→ Фрагмент документа:
----

Однако наиболее значительным, с точки зрения эпистемологии, событи­ем в недавней истории глубинных психологии и наиболее важным со времени Фрейда и Юнга достижением во всей этой области стали труды Станислава Грофа, который за последние три десятилетия не только обосновал револю­ционную психодинамическую теорию, но и сделал несколько крупных выво­дов, имевших большой резонанс во многих других областях знания, в том числе и в философии. Наверняка многие читатели — особенно в Европе и в Калифорнии — знакомы с трудами Грофа, тем не менее я приведу здесь их краткое изложение6. Начинал Гроф как психиатр-психоаналитик, и изна­чально почвой, на которой произрастали его идеи, послужило учение Фрейда да, а не Юнга. Однако судьба распорядилась таким образом, что профессиональным взлетом оказалось его утверждение на новом уровне юнговских взглядов на архетипы, а также сведение их в стройный синтез с фрейдовской биолого-биографической перспективой — правда, при этом были затронуты глубинные слои психики, о которых Фрейд, вероятно, и не догадывался.

Основой для открытия Грофа послужили его наблюдения в процессе про­ведения психоаналитических исследований: вначале в Праге, затем — в Мэ­риленде, в Национальном институте психического здоровья, где испытуе­мые принимали психоактивные вещества сильного действия, ЛСД, а несколько позже подвергались целому ряду мощных ненаркотических тера­певтических воздействий, высвобождавших бессознательные процессы. Гроф пришел к выводу, что испытуемые, участвующие в этих эксперимен­тах, стремятся исследовать бессознательное, погружаясь с каждым разом, на все большую глубину, причем в ходе такого исследования неизменно возни­кает последовательная цепочка ощущений, отмеченных чрезвычайной слож­ностью и напряженностью. На начальных стадиях испытуемые обычно дви­гались назад в прошлое — ко все более ранним переживаниям и жизненным травмам, к возникновению Эдипова комплекса, к азам гигиены, к самым ранним младенческим впечатлениям, вплоть до колыбели,— которые, в целом, складывались во вполне ясную, с точки зрения фрейдистких психо­аналитических принципов, картину и, по-видимому, представляли собой что-то вроде лабораторного подтверждения фрейдовских теорий. Однако далее, после того, как были выявлены и собраны воедино различные ком­плексы воспоминаний, испытуемые неизменно стремились двигаться в том же направлении еще дальше, чтобы вновь «пережить» крайне напряженный процесс биологического рождения.

Хотя этот процесс проходил на явно биологическом уровне, в нем был отчетливый отпечаток некоего архетипического ряда, потрясающего своей силой и значимостью. Испытуемые сообщали, что на этом уровне ощуще­ния обладали такой напряженностью, которая превосходила все мыслимые пределы возможного опыта. Эти ощущения возникали крайне хаотично, весьма сложно накладываясь друг на друга, однако в этом сложном потоке Грофу удалось уловить довольно четкую последовательность: движение было направлено от начального состояния нерасчлененного единства с материн­ской утробой — к ощущению неожиданного отпадения и отделению от первичного органического единства, к отчаянной — «не на живот, а на смерть» — борьбе с конвульсивными сокращениями стенок матки и родовых путей, и, наконец, к ощущению своего полнейшего уничтожения. Затем почти сразу следовало внезапное ощущение абсолютного освобождения, ко­торое воспринималось обычно как физическое рождение, но и как духовное возрождение, причем первое и второе были непостижимо и таинственно свя­заны между собой.

----

→ Задание A: Какие стадии последовательности ощущений при переживании биологического рождения удалось уловить Грофу, согласно фрагменту о Станиславе Грофе? Перечислите их по порядку.
→ Задание B: Продолжите фрагмент о Станиславе Грофе, начав сразу после его последнего предложения.
Приведённые далее данные никак не связаны с фрагментом о Станиславе Грофе.

→ Строки данных:
----

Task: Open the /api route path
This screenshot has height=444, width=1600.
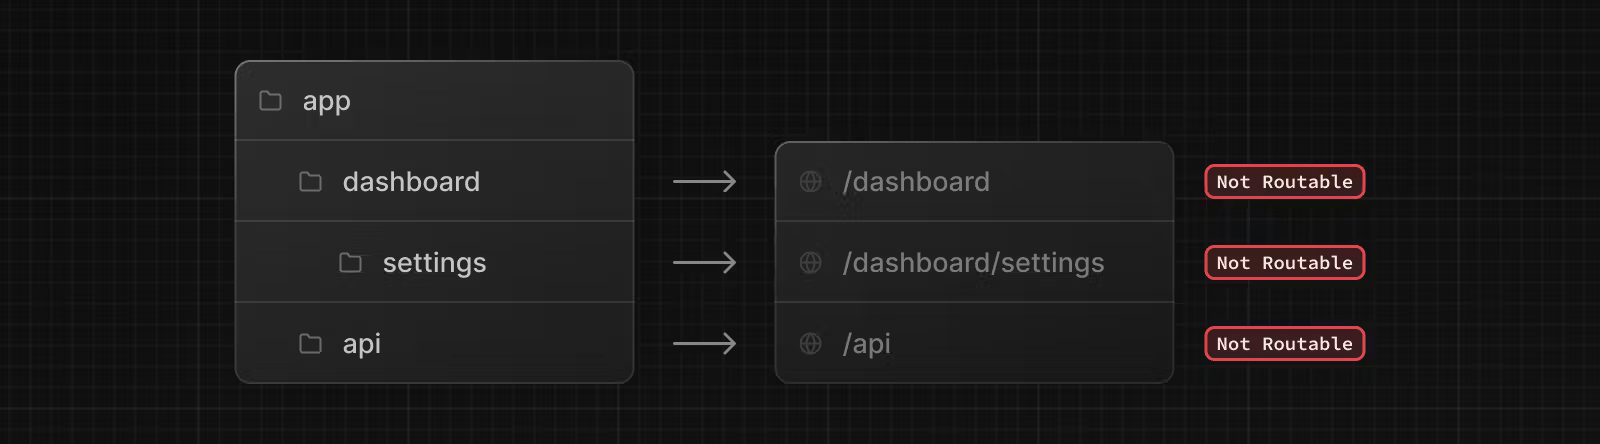Action: tap(867, 344)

----

→ Ответ A:
1. Начальное состояние нерасчлененного единства с материнской утробой.
2. Ощущение неожиданного отпадения и отделения от первичного органического единства.
3. Отчаянная борьба «не на живот, а на смерть» с конвульсивными сокращениями стенок матки и родовых путей.
4. Ощущение своего полнейшего уничтожения.
5. Внезапное ощущение абсолютного освобождения, воспринимавшееся как физическое рождение и как духовное возрождение.

→ Ответ B:
Здесь надо сказать, что в течение десяти лет я жил в Биг Суре, штат Ка­лифорния, где руководил научными программами в Эсаленском Институте, и на протяжении всех этих лет через Эсален прошли практически все виды терапии и личностного преобразования. По терапевтической эффективности метод Грофа оказался сильнее других: ни один не выдерживал с ним сравне­ния. Однако и цену приходилось платить высокую, в определенном смысле слишком высокую: человек заново переживал собственное рождение, попа­дая в тиски глубочайшего экзистенциального и духовного кризиса, сопровождавшегося тяжелейшей физической агонией, невыносимым ощущением удушения и давления, предельным сужением психических горизонтов, чув­ством безнадежного отчуждения и крайней бессмысленности жизни, ощуще­нием подступающего необратимого безумия, и, наконец, сокрушительным ударом от встречи со смертью, когда все исчезает — и в физическом, и в психологическом, и в умственном, и в духовном смыслах. Однако затем, собрав воедино все звенья этой длинной цепи переживаний, испытуемые не­изменно сообщали о том, что испытали необычайное расширение горизон­тов, коренное изменение представлений относительно природы реальности, чувство внезапного пробуждения, ощущение своей неразрывной связанности со Вселенной, причем все это сопровождалось глубоким чувством психоло­гического исцеления и духовного освобождения. Чуть позднее, в этих и пос­ледовавших за ними экспериментах, испытуемые сообщали, что им открыл­ся доступ к воспоминаниям о дородовом, внутриутробном существовании, предстающем обычно тесно связанным с архетипическими прообразами рая, мистического союза с природой, с божеством или с Великой Богиней-Мате­рью, с растворением «ego» в экстатическом единении со Вселенной, с погружением в пучину трансцендентного Единого и другими формами мис­тического единящего ощущения. Фрейд называл откровения, появление ко­торых он наблюдал на этом уровне восприятия, «океаническим чувством» — правда, Фрейд относил к нему лишь переживания грудного младенца, испы­тывающего чувство единения с кормящей его матерью: это как бы ослаблен­ный вариант стихийно-первобытного нерасчлененного сознания во внутриут­робном состоянии.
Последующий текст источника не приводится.